По лестнице вниз сошла боярыня Галина Олексовна, поклонилась князю:
– Светлый князь, позволь представить тебе на смотрины и одобрение сестру нашу Анну, не суди строго нас, деревенских.
– Ай, матушка-боярыня, не льсти мне, по-хорошему завидую мужу твоему. Иметь такую водимую – счастье. И умна и лепа. Ну, веди невесту.
– Анна! – позвала боярыня.
Анна в сопровождении Людмилы сошла по лестнице в светелку. Лебедушкой вплыла в залу, чуть придерживая голубого цвета шерстяную юбку, длиною по щиколотку, из-под которой слегка виднелись туфли на высоком каблуке, поминок из прошлой жизни. Отороченный мехом бобра жакет на пуговицах, слегка светлее цветом от юбки, расшитый сельскими мастерицами и приталенный, подчеркивал стройность фигуры. На лице минимум косметики, подчеркнувшей красоту юной боярышни. Анюта в свои двадцать лет выглядела девочкой. Волосы спрятаны под маленькой, расшитой золотом шапочкой- бояркой, того же цвета, что и юбка. Поступь легкая, непринужденная. Красивая шея, гордо несет головку. Земной поклон князю. В притихшем зале легкий звон украшений. Невеста явно не из бедных. Разгладилось лицо у Твердятича:
«Не прогадал. Однако слишком худосочна. Понравится ли Ратмиру? Ничего, откормим».
Взгляд на сына. Улыбка на лице.
Ратмир стоял, завороженно глядя на девушку. Такую царственную красоту он просто не предполагал увидеть в этой глуши. Он – не против! Он – счастлив! Поймав на себе скользнувший взор суженой, не успел ответить ей взглядом.
«Боги, какая красота!»
Князь подошел к Анне, заглянул в глаза.
«Ах, хороша, повезло молодому», – отметил про себя.
– Ну, что, Твердятич, по нраву ль тебе невестка? Много ли приданого запрашивать?
– По нраву ли, вон у жениха спрашивай, а я приму любую.
– А что его спрашивать, вон, смотри слюни пускает, – князь от удовольствия созерцать происходящее потер руки. Обратился к Монзыреву: – Ну, насчет приданого уговоримся, а мало будет, я добавлю. Чай, не обеднею. Сват я или не сват. Ну, Ратмир, али не люба?

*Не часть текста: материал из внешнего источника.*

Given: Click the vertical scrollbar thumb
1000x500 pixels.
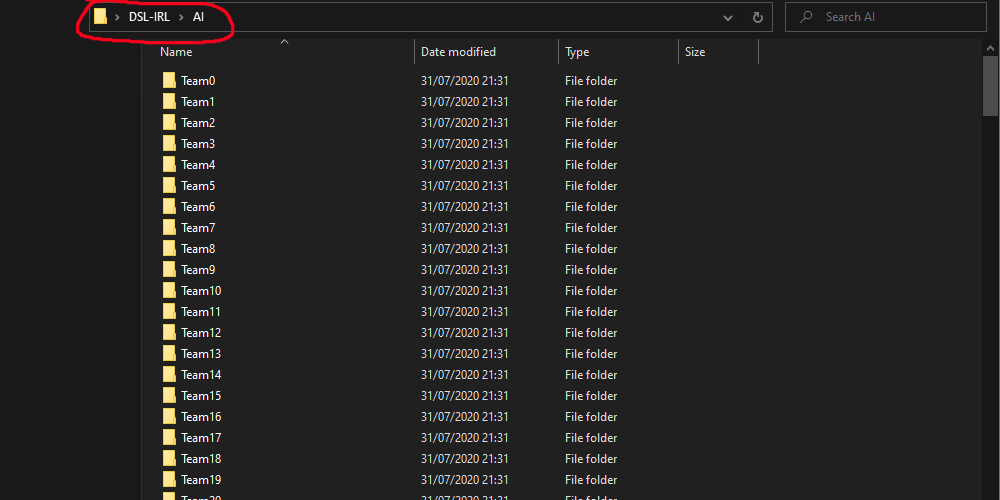Looking at the screenshot, I should point(990,90).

– Люба, светлый князь. Ай, люба. Благодарю тебя.
– Ото ж. Зови, Вестимирыч, волхва. Чего тянуть. Да праздновать будем. Через два дня в дорогу нам.
– Как прикажешь, государь.
Два дня гуляло все селище, княжья дружина и жители близлежащих деревень, приехавшие по экстренному приглашению своего боярина. Вестимир провел обряд бракосочетания. Вместе с молодыми принес богам дары в священной дубраве. Веселое настроение витало над городищем. После первой брачной ночи молодые вышли к праздничному столу невыспавшимися, со смущенными, но счастливыми улыбками. Опять гуляли. Ходили за крепостные стены воевать снежный городок. Мужчины атаковали столбы, врытые спешно в мерзлую землю, с вывешенными на них шапками, красными черевами и расшитыми кафтанами. Столбы обильно смазаны воском, скользкие, попробуй, влезь на них, но народ – подвыпивший, безбашенный, вольный – умудрялся срывать призы. «Боярин выдает замуж сестру. Хозяин проставляется, а сватом у него сам светлый князь. Эх, гуляй народ! Праздник, родовичи!»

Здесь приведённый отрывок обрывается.